А вообще у них было много полезных разговоров: Маккемпбел цитировал доктрины равви по имени Джон Кальвин, а дедушка нашего дедушки отвечал Талмудом и Торой, и Маккемпбел чуть не плакал оттого, что такой сладкогласный и ученый человек осужден на вечное проклятье. Однако обходился он с дедушкой нашего дедушки не как с обреченным на вечное проклятье, а как с человеком и тоже говорил о городах убежища как о чем-то насущном, потому что его народ тоже был гонимым.

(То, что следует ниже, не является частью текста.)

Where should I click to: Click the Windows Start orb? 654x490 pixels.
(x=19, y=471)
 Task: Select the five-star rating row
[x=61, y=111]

Позади остался большой город, потом близлежащие городки, и скоро они оказались в дикой стране. Все было непривычно Якобу Штайну. Первое время он просыпался по ночам, лежал и слушал, и сердце у него стучало, и каждый шорох в лесу казался шагами дикого индейца, а каждый крик совы – боевым кличем. Но постепенно это прошло. Он стал замечать, как тихо движется могучий Кемпбел; он стал ему подражать. Он узнавал много такого, чего не знает в своей мудрости даже мудрец Торы, – как навьючить поклажу на лошадь, как развести костер, какова утренняя заря в лесу и каков вечер. Все было внове для него, и порой он думал, что умрет от этого, потому что плоть его слабела. Но он шел вперед.

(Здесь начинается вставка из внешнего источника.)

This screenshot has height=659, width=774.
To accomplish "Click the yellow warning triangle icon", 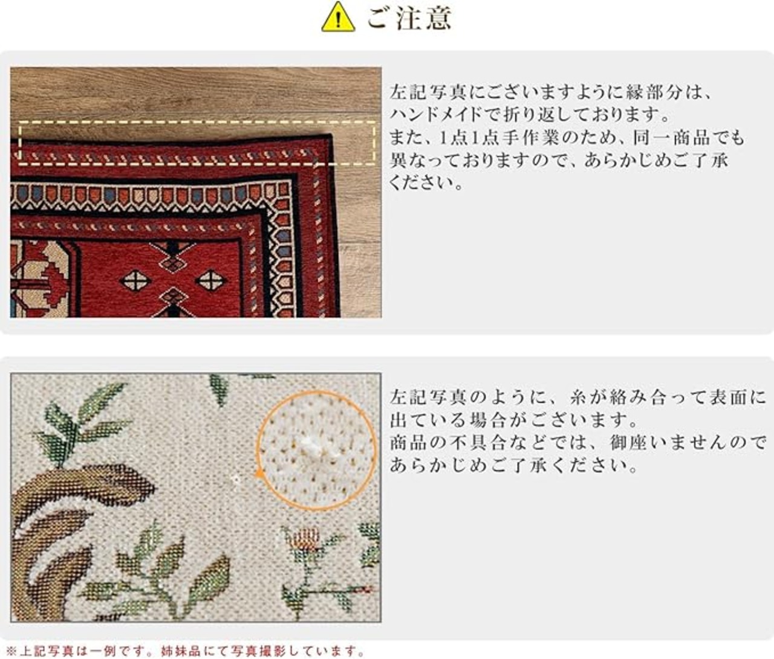I will [337, 18].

Когда он увидел первых индейцев – в лесу, не в городе, – колени его застучали друг о дружку. Они были такие, какие снились ему в снах, и он вспомнил духа Аграт-Бат-Махлат и семьдесят восемь ее пляшущих демонов – потому что они были раскрашены и в шкурах. Но он не мог допустить, чтобы его колени стучали друг о дружку при язычниках и христианине, и первый страх прошел. Оказалось, что они очень серьезные люди, поначалу они держались очень церемонно и молчаливо, но когда молчание было сломано, сделались очень любопытными. Маккемпбела они знали, а его нет и стали обсуждать его и его наряд с детским простодушием, так что Якоб почувствовал себя голым перед ними, но уже не боялся. Один показал на мешочек, висевший у Якоба на шее, – в этом мешочке Якоб для сохранности носил филактерии[13], – тогда Маккемпбел что-то объяснил, и коричневая рука сразу опустилась, а индейцы о чем-то загудели между собой.

После Маккемпбел сказал, что они тоже носят мешочки из оленьей кожи, а в мешочках священные предметы, поэтому они решили, что он, наверное, человек непростой. Он удивился. И еще больше удивился, когда стал есть с ними оленье мясо у костра.

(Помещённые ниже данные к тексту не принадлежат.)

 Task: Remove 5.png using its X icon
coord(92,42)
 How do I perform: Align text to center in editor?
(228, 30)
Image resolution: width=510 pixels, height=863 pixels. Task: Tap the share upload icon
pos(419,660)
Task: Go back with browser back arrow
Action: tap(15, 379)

Мир, куда он попал, был зеленый и темный мир – темный от лесной тени, зеленый лесной зеленью. Сквозь него шли тропы и дорожки, еще не ставшие дорогами и шоссе, еще без пыли и запаха людских городов, с другим запахом и другого вида. Эти тропы Якоб старательно запоминал и рисовал на карте – таково было одно из распоряжений Рафаэля Санчеса. Работа была большая, трудная и, казалось, бесцельная; но что он обещал, то и делал. Они все углублялись и углублялись в лесную глубь, Якоб видел прозрачные речки и широкие поляны, не населенные никем, кроме оленей, и у него рождались новые мысли. Его родина Германия казалась ему теперь очень тесной и многолюдной; раньше он и представить себе не мог, что мир бывает таким просторным.